Sunday, March 2, 2008

The marvels of history

Thanks, Brandon, for putting us on this course. I've now read the introduction and the essay on marvels. As a relative latecomer to the study of wider European history of the first 15 centuries of the 'common era' (having looked at the span of time mostly through a Scandinavian lens for the past 25 years), I am happy to see facile periodization disrupted. The threads of history have always seemed more tangled than the standard periods would have them to be. The idea of the long middle ages (paralleling the long twilight of antiquity in the eastern Mediterranean) makes sense, and his determination to cut the Renaissance down to size is particularly welcome.

I am also glad to see another intellectual set of categorical straight-jackets challenged as well: the boundaries of the contemporary academic disciplines. From page 3: "The academic disciplines are scandalously specialized...This poses obstacles to interdisciplinary research, making all but inevitable failures to which those who have done everything in their power to make success impossible then point with unseemly amusement." (The same can be said of interdisciplinary teaching as of interdisciplinary research, unhappily for us all.) So I applaud this work and its focus in imagination.

Turning to the chapter on marvels, I am intrigued, though again very much aware of my status as a novice in the field. I have read just enough marvelous material in saints lives and passions, and in vernacular texts and histories, to recognize and affirm several of his distinctions. And his sense of development and social location of the marvelous also seems reasonable against the limited set of examples I can call to mind. So I guess the value of the essay as given is that it helps to frame the extent and the social location of marvels across several centuries. So far so good. I'm still left wondering what to make of the baby saint (name escapes me) who came out of the womb demanding baptism and preaching conversion before dying three or four days later.
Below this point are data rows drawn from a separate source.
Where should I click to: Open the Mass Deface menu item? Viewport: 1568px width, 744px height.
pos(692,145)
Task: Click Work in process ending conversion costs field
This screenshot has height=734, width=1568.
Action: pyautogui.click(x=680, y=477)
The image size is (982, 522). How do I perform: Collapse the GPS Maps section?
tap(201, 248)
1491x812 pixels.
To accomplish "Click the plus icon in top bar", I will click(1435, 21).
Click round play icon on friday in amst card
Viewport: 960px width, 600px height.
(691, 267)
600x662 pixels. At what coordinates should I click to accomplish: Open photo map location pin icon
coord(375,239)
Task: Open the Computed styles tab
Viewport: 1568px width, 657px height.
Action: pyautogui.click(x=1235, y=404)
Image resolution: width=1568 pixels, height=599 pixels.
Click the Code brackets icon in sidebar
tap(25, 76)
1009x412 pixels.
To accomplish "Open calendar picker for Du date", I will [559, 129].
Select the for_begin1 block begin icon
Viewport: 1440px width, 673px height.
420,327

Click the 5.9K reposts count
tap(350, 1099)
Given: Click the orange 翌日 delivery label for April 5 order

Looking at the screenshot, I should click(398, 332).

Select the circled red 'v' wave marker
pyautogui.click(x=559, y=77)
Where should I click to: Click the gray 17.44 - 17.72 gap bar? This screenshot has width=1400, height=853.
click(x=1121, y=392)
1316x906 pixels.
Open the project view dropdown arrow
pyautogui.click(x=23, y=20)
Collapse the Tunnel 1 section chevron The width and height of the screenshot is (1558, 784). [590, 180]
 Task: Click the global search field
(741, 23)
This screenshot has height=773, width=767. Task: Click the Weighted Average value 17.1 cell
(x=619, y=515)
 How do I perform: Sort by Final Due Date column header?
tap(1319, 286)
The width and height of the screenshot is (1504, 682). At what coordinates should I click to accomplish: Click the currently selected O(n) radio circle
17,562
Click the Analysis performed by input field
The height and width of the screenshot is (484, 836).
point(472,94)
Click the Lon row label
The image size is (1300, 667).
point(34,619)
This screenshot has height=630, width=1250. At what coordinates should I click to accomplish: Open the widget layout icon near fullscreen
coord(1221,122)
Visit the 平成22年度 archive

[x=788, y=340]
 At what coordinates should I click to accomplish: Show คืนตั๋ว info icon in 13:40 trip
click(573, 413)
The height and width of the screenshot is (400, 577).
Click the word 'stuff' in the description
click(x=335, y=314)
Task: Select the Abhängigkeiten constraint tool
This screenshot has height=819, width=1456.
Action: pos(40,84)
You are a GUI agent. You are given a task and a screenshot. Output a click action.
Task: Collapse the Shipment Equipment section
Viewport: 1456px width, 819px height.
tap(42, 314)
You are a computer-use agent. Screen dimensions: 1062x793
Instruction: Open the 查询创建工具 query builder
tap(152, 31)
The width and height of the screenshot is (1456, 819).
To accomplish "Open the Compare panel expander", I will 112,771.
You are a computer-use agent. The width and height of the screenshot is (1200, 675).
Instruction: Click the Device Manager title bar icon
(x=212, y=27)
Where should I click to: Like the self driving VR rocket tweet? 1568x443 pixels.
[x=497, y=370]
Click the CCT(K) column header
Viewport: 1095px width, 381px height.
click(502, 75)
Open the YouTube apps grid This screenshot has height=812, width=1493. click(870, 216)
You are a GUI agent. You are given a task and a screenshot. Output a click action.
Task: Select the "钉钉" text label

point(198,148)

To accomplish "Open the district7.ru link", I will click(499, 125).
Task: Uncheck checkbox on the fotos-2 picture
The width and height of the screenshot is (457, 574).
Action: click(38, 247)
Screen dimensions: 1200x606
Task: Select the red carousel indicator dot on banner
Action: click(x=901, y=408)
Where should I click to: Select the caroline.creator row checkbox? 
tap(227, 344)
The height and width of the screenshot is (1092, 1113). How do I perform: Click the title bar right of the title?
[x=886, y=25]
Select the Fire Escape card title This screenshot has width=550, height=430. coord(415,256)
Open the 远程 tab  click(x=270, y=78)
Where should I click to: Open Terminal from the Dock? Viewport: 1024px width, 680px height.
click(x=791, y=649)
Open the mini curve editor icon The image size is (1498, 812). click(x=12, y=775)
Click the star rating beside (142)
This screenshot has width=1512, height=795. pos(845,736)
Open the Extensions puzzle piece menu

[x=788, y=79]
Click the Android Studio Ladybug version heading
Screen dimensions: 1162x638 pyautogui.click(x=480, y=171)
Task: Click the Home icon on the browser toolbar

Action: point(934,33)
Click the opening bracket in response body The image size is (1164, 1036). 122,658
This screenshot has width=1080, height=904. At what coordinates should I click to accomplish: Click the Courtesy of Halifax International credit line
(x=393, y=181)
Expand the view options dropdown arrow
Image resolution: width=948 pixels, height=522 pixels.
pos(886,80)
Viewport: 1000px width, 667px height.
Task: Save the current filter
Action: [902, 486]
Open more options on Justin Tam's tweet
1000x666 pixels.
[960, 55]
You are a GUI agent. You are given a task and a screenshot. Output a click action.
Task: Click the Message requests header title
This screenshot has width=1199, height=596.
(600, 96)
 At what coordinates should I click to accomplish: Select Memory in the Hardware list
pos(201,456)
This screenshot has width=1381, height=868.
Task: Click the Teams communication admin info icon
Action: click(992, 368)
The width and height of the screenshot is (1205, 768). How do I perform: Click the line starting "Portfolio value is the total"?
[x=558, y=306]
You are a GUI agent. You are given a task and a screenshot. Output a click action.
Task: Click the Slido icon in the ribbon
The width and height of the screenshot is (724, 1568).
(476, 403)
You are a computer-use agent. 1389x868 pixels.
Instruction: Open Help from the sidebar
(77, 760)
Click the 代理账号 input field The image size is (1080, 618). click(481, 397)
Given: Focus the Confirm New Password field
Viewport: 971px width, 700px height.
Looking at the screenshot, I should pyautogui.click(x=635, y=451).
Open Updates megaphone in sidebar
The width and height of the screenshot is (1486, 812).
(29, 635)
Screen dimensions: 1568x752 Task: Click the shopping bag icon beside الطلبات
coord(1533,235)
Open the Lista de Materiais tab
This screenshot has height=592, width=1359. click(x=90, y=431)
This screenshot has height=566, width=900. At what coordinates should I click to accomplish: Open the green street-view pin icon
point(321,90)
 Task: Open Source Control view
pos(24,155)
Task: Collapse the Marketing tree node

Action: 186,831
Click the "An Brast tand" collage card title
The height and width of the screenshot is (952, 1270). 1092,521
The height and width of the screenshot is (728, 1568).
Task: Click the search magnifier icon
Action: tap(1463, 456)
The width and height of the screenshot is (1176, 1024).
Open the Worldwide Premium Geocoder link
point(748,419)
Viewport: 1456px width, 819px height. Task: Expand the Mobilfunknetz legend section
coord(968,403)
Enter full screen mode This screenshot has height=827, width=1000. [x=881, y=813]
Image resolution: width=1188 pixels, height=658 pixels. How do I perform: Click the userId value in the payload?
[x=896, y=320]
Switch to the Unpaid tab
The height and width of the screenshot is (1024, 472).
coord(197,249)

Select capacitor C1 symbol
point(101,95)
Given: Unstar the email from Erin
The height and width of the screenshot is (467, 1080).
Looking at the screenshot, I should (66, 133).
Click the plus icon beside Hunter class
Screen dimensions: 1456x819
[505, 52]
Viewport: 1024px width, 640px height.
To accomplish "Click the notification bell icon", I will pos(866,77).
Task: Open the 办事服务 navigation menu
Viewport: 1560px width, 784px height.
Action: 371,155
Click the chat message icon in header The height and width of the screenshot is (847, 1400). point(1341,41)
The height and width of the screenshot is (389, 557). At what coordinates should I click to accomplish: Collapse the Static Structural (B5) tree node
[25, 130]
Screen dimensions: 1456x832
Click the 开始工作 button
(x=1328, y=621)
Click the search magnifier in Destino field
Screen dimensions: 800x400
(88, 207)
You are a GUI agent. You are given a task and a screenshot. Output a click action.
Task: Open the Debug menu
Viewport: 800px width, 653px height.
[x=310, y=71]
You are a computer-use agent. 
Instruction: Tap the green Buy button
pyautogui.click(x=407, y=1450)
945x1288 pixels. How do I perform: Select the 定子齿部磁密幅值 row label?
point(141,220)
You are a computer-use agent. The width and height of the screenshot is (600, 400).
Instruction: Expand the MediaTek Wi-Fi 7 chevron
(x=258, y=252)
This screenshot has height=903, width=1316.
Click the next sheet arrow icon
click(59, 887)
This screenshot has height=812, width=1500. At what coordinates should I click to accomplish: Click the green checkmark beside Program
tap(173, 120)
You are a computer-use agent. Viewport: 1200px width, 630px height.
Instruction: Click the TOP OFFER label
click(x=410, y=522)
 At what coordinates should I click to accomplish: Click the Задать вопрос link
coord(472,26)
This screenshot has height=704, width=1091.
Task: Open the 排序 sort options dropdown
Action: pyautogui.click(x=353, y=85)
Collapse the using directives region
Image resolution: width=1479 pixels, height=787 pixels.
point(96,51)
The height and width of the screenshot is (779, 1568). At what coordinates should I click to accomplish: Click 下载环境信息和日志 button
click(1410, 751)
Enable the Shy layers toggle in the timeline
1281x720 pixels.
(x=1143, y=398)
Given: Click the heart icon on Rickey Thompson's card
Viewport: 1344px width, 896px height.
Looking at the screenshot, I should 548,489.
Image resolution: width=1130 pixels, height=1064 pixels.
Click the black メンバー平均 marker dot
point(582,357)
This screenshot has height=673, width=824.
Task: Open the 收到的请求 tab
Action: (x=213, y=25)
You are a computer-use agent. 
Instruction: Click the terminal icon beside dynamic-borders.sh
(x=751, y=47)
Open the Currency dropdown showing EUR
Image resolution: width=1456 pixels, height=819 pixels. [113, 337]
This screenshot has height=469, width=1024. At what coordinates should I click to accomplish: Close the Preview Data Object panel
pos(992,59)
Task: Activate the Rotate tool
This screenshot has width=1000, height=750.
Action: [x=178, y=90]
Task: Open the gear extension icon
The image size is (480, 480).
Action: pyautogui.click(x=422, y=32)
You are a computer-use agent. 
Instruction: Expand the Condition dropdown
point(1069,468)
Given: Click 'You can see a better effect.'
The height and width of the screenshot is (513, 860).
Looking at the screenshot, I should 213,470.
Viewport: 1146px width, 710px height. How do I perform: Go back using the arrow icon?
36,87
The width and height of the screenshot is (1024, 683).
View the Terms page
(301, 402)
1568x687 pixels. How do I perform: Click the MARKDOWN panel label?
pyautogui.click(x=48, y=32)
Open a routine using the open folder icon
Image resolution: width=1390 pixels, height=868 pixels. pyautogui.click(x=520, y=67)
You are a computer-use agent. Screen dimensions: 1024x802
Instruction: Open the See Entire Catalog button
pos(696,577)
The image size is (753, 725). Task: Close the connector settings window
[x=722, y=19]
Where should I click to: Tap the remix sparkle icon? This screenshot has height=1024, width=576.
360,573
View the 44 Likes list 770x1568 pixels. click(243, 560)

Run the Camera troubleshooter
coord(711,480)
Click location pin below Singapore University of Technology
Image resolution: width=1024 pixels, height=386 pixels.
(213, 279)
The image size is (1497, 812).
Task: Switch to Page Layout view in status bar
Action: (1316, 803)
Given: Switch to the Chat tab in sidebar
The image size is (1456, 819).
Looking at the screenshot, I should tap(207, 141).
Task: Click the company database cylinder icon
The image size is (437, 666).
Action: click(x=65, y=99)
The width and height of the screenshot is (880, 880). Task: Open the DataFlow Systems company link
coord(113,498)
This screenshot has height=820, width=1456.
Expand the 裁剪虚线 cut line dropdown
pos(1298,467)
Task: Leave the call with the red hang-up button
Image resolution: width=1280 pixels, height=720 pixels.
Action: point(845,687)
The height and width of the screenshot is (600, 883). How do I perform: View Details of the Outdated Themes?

I wonder how the perfect stone coffin showed up for Ætheldreda in the swamps of Ely, or how Cuthbert made the fires go out. I wonder about these things from a material standpoint, but I also wonder about them in terms of what the people of the time period made of them--how they understood them, and how they made use of them in navigating through life. So Le Goff has been intriguing, the essay provides a good basis for framing questions and observations, but happily, I am left with more questions than ever!

1 comment:

bwhawk said...

Great thoughts.

Like you, I'm glad to see Le Goff breaking down some barriers:
1) In addressing a "long" Middle Ages--something that eradicates the silly notion of a lightbulb suddenly illuminating the world in what we've come to call "the Renaissance;" and
2) In his interdisciplinary scope--what appears to actually be interdisciplinary, not merely imitative of it. I hope to reach this level of interest and scope in my own work, branching into as many fields as I can to bring them together in recreations of the time period culturally rounded, as they are handed down to us in their broadest manners.

I think the marvelous is what has most fascinated me for so long--especially in literature (though by no means only medieval). Seeing Le Goff tackle it in terms of research has sparked my mind to wondering more about it self-consciously. Perhaps my favorite thing about the essay on the marvelous is his categorical listing and discussion--what he calls "A Preliminary Catalogue of the Marvelous in the Medieval West." While it is Continental-centric (I noted places where more from OE and ON could have been added), I would love to see a non-preliminary list like this. What sorts of studies could be born out of the groundwork and ideas Le Goff has presented? Certainly this idea of the marvelous (esp. its relation to religious attitudes--pagan, Christian, and the intersections) is one I would like to pursue in my future studies.

Above all, though, like you, MLP, I also wonder: what did these ideas of the marvelous mean to the medievals, and how did they appropriate such fabulous elements into their worldviews? How did these marvelous elements fit into their psyches? We most probably will never know--except as we can speculate about our own concerns with the marvelous.